Mira's fierce posture catches them off guard. I make my case fast.

“On December 5, 1664, a ship sank off the coast of Wales. There were eighty-one passengers on board, but only one survived. His name was Hugh Williams. Over a hundred years later, on December 5, 1785, another ship sank in the same place. All sixty aboard drowned, except for one passenger. His name was Hugh Williams. And then on December 5, 1860, in the very same waters, another ship sank. There were no survivors except for one person.”

I don't have to finish the last sentence of my story. I can see it on Aidan's and Seth's faces.

“Hugh Williams,” Seth finally says.

I nod. “That's right. And you can't blame it on the Law of Truly Large Numbers. The universe isn't that old or that big! Sometimes there's a destiny that we can't understand. Unimaginable things happen.

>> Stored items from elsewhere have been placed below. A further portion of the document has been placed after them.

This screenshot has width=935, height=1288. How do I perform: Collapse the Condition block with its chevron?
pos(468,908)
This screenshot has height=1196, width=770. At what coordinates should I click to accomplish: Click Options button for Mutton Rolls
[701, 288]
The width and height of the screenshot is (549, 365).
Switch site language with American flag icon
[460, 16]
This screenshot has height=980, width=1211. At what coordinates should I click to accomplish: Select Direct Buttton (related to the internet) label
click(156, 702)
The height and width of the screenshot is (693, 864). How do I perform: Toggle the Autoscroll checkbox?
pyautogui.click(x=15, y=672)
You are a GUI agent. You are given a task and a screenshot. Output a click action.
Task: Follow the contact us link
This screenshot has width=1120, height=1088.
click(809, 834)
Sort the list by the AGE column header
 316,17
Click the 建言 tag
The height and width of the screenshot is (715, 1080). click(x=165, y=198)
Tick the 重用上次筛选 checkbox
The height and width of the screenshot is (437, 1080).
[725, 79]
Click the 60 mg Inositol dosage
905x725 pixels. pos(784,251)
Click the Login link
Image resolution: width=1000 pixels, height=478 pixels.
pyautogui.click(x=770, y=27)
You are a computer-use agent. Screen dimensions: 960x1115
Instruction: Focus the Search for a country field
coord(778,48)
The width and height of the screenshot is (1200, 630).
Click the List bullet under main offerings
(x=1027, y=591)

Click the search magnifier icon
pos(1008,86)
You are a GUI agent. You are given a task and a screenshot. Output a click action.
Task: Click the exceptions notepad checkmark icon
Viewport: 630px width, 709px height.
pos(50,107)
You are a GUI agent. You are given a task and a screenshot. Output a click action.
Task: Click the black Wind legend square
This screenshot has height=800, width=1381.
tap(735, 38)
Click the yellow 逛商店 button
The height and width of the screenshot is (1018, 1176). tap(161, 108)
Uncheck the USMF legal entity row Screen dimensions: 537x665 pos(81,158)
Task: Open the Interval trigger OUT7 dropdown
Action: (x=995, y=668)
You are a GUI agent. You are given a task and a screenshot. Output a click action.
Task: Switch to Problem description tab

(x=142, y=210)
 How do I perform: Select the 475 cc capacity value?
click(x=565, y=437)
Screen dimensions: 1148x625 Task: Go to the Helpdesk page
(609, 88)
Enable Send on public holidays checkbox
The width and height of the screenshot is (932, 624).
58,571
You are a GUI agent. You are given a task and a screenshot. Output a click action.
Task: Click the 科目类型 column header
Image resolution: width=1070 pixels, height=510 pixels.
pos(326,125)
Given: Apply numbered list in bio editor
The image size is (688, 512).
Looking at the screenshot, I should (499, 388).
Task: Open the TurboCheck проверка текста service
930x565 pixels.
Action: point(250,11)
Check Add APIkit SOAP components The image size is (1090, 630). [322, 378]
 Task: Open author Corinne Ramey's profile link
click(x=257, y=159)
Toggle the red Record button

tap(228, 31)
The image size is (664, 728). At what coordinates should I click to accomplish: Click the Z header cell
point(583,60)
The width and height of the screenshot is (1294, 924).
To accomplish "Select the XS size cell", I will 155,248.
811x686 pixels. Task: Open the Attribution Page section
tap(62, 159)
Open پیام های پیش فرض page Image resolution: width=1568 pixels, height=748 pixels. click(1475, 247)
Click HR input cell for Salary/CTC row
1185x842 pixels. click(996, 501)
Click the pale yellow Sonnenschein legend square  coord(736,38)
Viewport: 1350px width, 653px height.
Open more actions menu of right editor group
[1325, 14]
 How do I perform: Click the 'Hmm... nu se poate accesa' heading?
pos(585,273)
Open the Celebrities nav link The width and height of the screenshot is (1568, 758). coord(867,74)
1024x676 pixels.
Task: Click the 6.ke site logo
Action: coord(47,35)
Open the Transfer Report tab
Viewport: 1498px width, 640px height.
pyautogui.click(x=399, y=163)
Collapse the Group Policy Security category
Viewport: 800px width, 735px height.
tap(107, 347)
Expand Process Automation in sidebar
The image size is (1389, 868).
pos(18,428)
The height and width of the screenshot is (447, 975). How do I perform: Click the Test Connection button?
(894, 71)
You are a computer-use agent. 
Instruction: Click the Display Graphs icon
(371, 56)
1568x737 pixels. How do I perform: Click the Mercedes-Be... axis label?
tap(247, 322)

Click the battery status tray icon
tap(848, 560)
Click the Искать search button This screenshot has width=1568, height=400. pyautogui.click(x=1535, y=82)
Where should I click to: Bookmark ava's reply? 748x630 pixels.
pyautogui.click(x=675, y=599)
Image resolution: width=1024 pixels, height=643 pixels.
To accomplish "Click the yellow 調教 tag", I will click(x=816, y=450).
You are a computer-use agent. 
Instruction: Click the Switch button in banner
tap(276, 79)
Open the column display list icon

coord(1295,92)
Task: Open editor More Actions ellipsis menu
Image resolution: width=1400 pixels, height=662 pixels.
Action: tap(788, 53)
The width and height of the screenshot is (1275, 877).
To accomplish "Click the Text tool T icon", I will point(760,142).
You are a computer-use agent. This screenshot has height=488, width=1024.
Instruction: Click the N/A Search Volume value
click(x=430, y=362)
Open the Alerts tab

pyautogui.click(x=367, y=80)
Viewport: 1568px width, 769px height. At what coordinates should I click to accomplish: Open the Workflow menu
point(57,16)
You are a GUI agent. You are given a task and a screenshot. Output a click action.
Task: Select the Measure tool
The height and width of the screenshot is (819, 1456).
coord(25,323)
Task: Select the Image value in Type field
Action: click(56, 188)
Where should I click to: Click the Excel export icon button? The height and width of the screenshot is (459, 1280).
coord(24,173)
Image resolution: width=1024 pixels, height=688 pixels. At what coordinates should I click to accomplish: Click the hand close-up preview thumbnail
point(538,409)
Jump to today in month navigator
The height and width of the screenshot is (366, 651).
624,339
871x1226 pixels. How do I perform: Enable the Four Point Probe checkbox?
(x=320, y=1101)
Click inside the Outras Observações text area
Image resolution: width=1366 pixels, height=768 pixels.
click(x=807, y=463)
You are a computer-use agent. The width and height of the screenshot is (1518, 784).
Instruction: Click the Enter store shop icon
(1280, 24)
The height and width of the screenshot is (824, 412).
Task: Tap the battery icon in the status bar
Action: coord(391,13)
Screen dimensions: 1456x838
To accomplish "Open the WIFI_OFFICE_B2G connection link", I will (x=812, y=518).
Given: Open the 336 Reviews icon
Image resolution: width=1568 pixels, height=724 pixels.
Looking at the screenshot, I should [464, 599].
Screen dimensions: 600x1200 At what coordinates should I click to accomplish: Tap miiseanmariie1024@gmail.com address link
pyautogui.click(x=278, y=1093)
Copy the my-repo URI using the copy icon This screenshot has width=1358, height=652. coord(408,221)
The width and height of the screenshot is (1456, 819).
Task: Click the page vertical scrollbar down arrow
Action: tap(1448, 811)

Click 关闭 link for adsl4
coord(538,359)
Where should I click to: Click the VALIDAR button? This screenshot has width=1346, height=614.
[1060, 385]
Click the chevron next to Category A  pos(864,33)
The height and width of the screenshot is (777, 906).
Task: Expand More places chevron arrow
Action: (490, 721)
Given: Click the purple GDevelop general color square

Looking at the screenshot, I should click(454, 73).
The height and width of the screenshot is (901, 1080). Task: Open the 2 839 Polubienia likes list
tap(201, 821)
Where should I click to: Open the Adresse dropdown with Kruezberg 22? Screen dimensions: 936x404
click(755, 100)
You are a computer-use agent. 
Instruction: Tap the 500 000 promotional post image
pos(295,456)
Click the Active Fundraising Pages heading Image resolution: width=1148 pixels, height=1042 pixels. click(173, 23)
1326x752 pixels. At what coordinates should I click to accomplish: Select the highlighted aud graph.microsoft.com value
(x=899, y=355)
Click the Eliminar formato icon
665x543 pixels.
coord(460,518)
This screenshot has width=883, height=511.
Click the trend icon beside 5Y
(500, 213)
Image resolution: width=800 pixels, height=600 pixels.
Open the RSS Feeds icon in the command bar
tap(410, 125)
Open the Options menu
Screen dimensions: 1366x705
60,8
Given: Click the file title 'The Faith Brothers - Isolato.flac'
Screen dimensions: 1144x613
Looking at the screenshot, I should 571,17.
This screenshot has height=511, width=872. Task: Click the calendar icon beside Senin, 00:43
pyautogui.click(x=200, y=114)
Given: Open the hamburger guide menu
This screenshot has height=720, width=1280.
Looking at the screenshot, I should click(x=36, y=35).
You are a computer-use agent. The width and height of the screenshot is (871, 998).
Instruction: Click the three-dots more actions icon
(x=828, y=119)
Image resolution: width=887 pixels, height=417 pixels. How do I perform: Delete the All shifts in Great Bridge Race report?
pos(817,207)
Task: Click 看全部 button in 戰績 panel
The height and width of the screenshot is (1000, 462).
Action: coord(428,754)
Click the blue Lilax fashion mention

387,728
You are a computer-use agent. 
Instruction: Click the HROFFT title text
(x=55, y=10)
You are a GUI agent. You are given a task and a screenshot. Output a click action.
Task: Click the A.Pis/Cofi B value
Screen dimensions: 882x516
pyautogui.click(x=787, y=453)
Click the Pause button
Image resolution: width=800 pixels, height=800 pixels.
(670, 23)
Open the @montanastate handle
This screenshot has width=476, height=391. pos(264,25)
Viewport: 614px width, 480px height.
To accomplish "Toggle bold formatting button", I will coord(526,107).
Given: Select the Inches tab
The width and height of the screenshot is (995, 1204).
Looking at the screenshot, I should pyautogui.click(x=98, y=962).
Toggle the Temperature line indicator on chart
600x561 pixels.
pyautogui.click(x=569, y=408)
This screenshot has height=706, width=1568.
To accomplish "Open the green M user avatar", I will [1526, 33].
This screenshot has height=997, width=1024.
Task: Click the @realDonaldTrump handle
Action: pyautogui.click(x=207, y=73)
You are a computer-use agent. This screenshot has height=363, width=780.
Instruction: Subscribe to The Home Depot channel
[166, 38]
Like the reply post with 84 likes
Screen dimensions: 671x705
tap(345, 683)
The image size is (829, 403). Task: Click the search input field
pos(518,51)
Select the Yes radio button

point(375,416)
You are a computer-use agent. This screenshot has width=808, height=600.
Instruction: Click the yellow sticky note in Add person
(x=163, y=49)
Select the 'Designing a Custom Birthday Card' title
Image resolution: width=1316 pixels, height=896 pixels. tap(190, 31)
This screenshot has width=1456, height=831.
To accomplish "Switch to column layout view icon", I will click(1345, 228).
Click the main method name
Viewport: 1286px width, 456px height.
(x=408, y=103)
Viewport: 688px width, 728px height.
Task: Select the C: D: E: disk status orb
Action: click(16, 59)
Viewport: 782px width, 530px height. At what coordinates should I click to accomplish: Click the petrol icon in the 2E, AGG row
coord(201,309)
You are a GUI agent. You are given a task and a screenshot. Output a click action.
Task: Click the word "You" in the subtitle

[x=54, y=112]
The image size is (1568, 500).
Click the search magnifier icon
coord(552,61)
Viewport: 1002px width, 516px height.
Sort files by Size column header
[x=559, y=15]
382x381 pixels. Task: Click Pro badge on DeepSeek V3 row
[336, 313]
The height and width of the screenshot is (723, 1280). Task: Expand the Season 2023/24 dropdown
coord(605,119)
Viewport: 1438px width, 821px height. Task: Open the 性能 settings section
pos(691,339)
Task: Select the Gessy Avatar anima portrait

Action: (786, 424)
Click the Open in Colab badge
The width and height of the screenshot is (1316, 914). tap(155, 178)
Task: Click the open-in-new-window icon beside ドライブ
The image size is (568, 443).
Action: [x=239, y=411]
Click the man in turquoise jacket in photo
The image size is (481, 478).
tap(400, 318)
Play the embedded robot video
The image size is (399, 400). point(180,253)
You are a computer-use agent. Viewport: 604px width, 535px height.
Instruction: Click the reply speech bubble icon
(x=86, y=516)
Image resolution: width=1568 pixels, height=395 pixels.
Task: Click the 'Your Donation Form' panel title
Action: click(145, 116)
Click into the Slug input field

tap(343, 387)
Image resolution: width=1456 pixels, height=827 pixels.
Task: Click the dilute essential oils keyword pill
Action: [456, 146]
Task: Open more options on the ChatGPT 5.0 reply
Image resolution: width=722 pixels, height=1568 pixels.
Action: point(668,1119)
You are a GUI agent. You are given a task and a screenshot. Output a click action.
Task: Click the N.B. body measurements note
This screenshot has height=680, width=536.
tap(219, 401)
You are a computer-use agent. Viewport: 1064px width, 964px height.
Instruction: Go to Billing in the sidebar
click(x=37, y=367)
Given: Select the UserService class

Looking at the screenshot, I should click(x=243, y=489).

Far stranger things than a car being at our disposal. Nothing has changed from this morning, when you wanted to come with me, except that now I've been honest with you.”

Seth rolls his eyes and looks at Aidan. They both look at Mira, who is still clutching the keys in her fist. She appears to be deep in concentration. She pinches her chin.
“It might be wise for us to name our children Hugh Williams, don't you think?” She looks sideways at Aidan and winks. “All three of them.”

Aidan tries to maintain his scowl, but the magic of Mira weakens him. He grins and shrugs. “I suppose we're already in trouble. No one's come looking for the car yet. What can a few more hours hurt?”

Seth sighs, turns, and throws his hands up in the air, a captain facing mutiny. He whips around sharply to face me again, still breathing hard, like he has just run a marathon. He is not happy that I have exposed him. His eyes narrow. He smiles. Not a happy smile but like a cat who has cornered a mouse. “I'm the only one who can drive. So before we go anywhere, I declare a game.”

“A game?” I don't have a good feeling about this.

“Truth or dare.”

Not good at all. “What's the dare?”

“We drive straight to the market in Langdon and you call Hedgebrook. You tell them you took the car.”

“And kidnapped us,” Aidan slips in.

Not so bad. He's an amateur at this, really. I lean forward, bracing myself against the car. “And the truth?”

“An easy one, that is, if you have the same guts to tell the truth as you do to steal a car.”